What is needed
Your task is to retype, exactly and only, the lines from the one containing "Where should I" to the final line of the entries, leaving out all pictures.

Collected data entries
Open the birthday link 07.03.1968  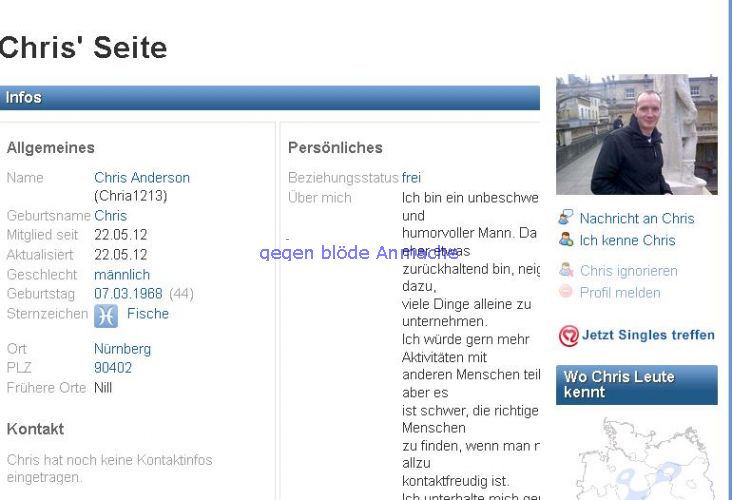(128, 294)
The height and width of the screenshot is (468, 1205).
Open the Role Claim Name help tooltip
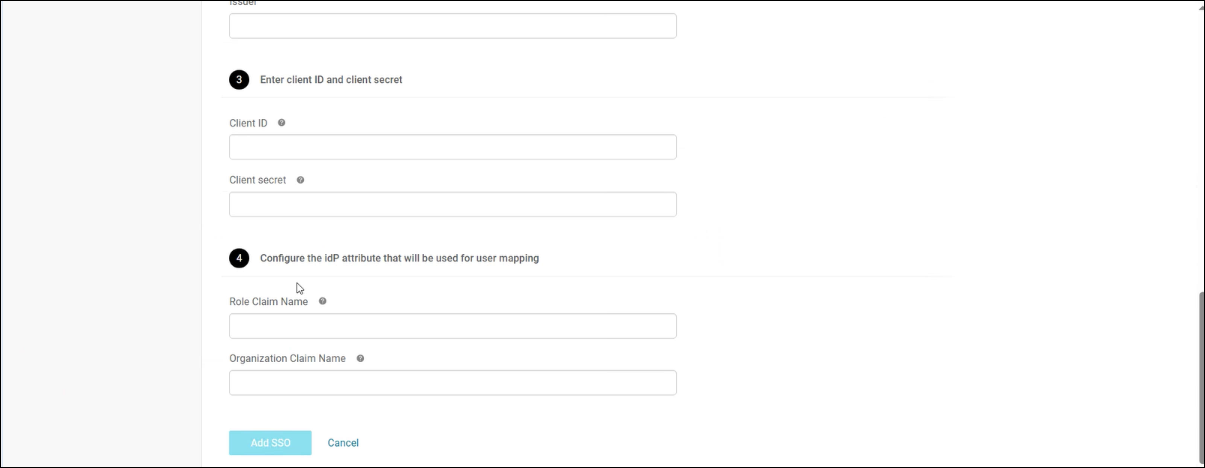[x=322, y=301]
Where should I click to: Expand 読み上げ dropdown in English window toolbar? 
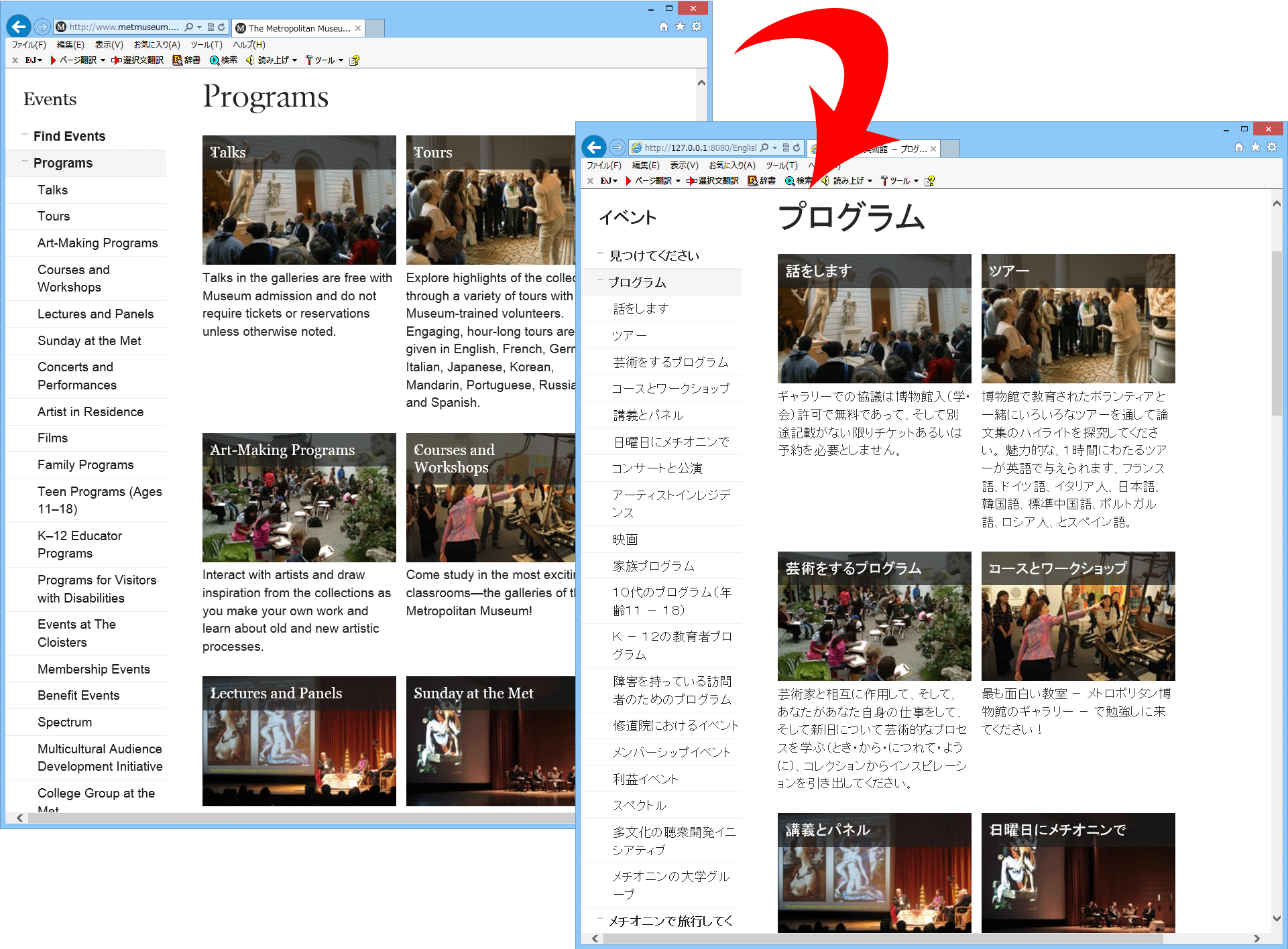click(294, 60)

Response
Where should I click to: Expand 読み上げ dropdown in English window toolbar? 
click(294, 60)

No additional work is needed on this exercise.